Gwendolyn is completely paralyzed, and any minor illness threatens to shut down her respiratory system. She has 24-hour care at home, and that, coupled with her frequent visits to hospital intensive care units, runs up medical bills of about $1 million a year.
Before the law passed ending lifetime limits on insurance benefits, Strong said that "every day she remained alive we marched toward a cliff. We were very quickly headed for financial ruin."
Beginning in 2014, the Affordable Care Act will limit annual out-of-pocket costs at $5,950 for patients with cancer, multiple sclerosis and other chronic conditions that are expensive to manage. Drug therapies can cost several thousand dollars a month.
Speaking this week at a news conference promoting a bill that would accelerate that requirement by one year in California, the director of Sacramento’s Mercy Multiple Sclerosis Center said the benefit would be enormous.
"For many medical conditions, we’ve seen an increasing number of medications that for the very first time can slow or prevent regression," said Dr.
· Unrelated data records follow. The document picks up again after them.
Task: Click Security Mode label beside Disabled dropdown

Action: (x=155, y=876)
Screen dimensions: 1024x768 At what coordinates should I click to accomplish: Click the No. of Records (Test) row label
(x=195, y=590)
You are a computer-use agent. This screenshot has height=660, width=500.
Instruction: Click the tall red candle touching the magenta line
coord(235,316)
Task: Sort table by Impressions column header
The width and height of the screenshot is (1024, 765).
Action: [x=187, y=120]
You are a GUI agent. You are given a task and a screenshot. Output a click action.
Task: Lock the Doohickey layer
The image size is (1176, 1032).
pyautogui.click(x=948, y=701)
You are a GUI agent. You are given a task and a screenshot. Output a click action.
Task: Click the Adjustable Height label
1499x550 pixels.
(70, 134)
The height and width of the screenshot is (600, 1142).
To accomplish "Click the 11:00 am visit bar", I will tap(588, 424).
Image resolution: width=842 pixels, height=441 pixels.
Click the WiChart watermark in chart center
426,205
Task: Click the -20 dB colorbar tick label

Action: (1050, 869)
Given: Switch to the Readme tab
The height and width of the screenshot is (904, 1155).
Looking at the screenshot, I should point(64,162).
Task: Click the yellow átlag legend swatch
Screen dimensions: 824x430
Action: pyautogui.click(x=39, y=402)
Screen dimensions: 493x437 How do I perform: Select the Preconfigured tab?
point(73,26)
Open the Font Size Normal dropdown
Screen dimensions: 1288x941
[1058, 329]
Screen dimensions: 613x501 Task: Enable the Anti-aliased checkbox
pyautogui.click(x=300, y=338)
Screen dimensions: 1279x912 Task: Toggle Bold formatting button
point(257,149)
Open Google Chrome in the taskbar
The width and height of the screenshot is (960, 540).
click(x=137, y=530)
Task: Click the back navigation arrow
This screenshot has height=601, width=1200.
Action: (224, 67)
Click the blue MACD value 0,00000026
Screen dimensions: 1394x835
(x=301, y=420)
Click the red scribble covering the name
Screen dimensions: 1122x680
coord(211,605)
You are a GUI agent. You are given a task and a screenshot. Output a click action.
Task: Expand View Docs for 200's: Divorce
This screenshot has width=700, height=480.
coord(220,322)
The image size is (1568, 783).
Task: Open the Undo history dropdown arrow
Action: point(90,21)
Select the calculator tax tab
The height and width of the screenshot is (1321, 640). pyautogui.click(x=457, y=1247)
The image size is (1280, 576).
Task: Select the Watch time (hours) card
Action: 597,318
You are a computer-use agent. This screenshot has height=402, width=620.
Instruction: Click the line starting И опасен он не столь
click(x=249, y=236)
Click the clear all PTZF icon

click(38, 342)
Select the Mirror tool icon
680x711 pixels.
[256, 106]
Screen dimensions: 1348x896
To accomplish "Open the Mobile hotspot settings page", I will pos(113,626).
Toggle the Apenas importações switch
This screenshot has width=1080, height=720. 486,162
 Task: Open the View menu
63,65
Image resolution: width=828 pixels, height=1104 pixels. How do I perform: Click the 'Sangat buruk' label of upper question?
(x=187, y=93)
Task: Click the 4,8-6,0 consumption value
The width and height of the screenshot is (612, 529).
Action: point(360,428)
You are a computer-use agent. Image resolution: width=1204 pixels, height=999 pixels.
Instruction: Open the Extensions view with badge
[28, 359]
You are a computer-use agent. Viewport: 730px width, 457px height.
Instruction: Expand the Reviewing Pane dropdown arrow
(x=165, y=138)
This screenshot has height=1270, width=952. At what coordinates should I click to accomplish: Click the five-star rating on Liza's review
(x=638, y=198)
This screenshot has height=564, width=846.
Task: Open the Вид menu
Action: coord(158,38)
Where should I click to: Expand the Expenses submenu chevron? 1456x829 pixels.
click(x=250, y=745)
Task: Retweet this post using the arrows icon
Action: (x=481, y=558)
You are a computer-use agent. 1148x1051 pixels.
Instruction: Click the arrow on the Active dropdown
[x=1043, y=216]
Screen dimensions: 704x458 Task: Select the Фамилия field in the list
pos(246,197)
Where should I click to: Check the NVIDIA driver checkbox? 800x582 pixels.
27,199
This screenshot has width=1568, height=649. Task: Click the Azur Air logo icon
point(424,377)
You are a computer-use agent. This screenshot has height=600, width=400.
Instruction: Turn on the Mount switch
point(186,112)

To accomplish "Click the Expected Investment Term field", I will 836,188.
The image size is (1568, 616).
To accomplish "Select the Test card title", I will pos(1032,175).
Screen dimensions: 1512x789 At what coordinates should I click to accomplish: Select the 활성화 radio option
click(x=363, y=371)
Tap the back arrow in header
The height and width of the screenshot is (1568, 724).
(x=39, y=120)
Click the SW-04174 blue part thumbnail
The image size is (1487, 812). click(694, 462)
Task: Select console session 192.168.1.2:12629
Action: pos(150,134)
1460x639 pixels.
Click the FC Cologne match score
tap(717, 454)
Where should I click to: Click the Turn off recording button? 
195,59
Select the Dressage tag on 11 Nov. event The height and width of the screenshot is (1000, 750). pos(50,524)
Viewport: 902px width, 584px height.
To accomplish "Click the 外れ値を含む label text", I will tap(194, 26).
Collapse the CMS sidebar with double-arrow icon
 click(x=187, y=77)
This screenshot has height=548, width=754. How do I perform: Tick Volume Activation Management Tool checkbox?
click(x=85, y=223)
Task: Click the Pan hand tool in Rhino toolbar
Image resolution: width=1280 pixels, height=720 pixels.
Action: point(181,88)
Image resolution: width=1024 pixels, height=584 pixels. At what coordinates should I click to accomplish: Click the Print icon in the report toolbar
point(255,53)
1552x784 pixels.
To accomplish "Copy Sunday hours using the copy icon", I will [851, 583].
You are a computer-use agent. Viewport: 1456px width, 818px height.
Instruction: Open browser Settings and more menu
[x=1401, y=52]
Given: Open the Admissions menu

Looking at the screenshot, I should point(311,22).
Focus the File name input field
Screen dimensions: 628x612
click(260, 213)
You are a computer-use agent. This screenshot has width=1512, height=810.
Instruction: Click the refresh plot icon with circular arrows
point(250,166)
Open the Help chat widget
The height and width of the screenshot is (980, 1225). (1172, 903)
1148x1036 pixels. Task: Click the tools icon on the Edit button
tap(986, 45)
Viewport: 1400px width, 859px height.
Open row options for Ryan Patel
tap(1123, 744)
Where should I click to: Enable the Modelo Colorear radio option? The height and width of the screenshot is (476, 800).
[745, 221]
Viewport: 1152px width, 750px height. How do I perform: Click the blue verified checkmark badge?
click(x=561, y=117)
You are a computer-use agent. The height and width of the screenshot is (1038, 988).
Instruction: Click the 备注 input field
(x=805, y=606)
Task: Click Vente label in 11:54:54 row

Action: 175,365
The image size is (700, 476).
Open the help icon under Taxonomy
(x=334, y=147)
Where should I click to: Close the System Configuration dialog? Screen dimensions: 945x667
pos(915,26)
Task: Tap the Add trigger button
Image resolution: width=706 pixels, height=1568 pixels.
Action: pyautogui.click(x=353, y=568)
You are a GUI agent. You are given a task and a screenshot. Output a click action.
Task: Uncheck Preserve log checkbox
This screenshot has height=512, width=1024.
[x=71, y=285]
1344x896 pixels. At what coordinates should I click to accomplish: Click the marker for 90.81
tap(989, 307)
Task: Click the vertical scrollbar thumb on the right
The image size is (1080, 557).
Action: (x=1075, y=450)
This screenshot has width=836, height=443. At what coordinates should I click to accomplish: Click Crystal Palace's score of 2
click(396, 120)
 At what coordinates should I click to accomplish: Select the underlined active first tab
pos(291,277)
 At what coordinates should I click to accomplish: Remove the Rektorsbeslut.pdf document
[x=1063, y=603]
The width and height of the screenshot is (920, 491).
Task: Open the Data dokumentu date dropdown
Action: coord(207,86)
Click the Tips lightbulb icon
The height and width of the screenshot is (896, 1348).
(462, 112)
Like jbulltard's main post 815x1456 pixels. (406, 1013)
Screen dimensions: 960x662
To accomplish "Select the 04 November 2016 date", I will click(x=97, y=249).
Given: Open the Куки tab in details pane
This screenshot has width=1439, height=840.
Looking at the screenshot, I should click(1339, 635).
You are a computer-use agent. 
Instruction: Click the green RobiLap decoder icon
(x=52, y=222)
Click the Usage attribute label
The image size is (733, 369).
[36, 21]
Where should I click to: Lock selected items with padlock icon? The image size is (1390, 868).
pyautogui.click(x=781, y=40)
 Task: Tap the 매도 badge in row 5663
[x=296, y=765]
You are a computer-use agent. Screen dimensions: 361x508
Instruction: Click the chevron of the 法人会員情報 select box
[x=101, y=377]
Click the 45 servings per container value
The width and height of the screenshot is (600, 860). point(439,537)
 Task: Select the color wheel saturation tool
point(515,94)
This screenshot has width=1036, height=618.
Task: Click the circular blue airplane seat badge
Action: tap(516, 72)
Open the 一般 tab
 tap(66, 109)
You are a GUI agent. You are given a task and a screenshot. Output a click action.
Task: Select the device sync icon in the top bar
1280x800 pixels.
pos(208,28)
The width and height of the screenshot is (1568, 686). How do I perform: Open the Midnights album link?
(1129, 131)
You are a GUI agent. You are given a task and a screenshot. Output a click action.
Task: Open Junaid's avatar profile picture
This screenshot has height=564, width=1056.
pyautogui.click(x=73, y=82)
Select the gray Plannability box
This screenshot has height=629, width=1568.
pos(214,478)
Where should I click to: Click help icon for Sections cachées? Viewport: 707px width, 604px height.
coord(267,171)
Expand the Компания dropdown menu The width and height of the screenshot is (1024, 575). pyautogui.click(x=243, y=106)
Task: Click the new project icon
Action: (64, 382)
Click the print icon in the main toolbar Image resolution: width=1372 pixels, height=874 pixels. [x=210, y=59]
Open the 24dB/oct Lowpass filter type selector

John Schafer. "It’s disheartening when I see patients who would greatly benefit from these medications not take them because their insurance won’t cover them, even though they thought they had insurance."
At its core, that’s what the Affordable Care Act is about: making certain that when Americans purchase health insurance they will receive a product that delivers what they’re paying for ‘ the peace of mind of knowing that if catastrophe strikes they will be protected.
"It really can happen to anyone," Strong told me. "You don’t think about these things until you wish you had."